Department of Biostatistics, Johns Hopkins Bloomberg School of
Public Health

The 'stashR' package (a Set of Tools for Administering
SHared Repositories) for R implements a simple key-value style
database where character string keys are associated with data
values. The key-value databases can be either stored locally on the
user's computer or accessed remotely via the Internet. Methods
specific to the 'stashR' package allow users to share data
repositories or access previously created remote data repositories.
In particular, methods are available for the S4 classes "localDB"

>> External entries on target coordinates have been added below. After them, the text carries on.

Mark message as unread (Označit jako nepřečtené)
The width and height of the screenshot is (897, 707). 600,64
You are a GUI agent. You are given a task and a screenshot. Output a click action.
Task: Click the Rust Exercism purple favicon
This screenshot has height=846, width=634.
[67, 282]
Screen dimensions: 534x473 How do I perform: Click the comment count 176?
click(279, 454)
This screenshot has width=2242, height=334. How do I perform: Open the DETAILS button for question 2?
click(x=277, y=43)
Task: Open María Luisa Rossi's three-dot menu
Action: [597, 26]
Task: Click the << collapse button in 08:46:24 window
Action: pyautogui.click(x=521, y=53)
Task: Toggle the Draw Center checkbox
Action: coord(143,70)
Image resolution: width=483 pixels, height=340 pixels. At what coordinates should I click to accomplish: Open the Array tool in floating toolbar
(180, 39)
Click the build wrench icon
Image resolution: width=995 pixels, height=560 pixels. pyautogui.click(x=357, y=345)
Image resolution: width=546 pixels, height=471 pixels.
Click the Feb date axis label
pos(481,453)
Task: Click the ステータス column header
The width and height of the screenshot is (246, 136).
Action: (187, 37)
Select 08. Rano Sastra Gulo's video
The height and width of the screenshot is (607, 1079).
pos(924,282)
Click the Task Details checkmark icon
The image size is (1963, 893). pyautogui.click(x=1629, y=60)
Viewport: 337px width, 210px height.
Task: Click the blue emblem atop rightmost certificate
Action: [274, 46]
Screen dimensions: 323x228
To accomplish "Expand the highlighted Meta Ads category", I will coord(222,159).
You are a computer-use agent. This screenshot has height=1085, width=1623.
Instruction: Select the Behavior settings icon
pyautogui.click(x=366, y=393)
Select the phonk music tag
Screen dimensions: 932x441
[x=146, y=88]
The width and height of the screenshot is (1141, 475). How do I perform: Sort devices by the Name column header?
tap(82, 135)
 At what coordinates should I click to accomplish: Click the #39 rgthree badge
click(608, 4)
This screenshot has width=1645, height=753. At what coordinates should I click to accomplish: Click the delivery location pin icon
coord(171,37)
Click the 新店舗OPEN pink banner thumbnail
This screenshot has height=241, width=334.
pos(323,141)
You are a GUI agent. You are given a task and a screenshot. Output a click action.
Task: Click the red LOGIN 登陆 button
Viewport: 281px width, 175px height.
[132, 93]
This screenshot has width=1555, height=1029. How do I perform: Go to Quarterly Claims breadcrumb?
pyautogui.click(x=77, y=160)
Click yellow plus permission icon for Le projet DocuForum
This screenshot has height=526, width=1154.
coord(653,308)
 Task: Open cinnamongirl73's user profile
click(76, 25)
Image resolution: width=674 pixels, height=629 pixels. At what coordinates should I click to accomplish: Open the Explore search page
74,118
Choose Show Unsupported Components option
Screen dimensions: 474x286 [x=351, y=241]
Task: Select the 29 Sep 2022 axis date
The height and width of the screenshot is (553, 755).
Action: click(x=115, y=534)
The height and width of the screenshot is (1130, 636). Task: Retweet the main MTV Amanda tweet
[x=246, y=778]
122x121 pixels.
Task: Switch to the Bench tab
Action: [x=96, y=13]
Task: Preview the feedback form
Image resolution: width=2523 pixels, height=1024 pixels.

and "remoteDB" to insert, retrieve, or delete data from the
database as well as to synchronize local copies of the data to the
remote version of the database. Users efficiently access
information from a remote database by retrieving only the data
files indexed by user-specified keys and caching this data in a
local copy of the remote database. The local and remote
counterparts of the 'stashR' package offer the potential to enhance
reproducible research by allowing users of 'Sweave' to cache their
R computations for a research paper in a "localDB" database. This
database can then be stored on the Internet as a "remoteDB"
database. When readers of the research paper wish to reproduce the
computations involved in creating a specific figure or calculating
a specific numeric value, they can access the "remoteDB" database
and obtain the R objects involved in the computation.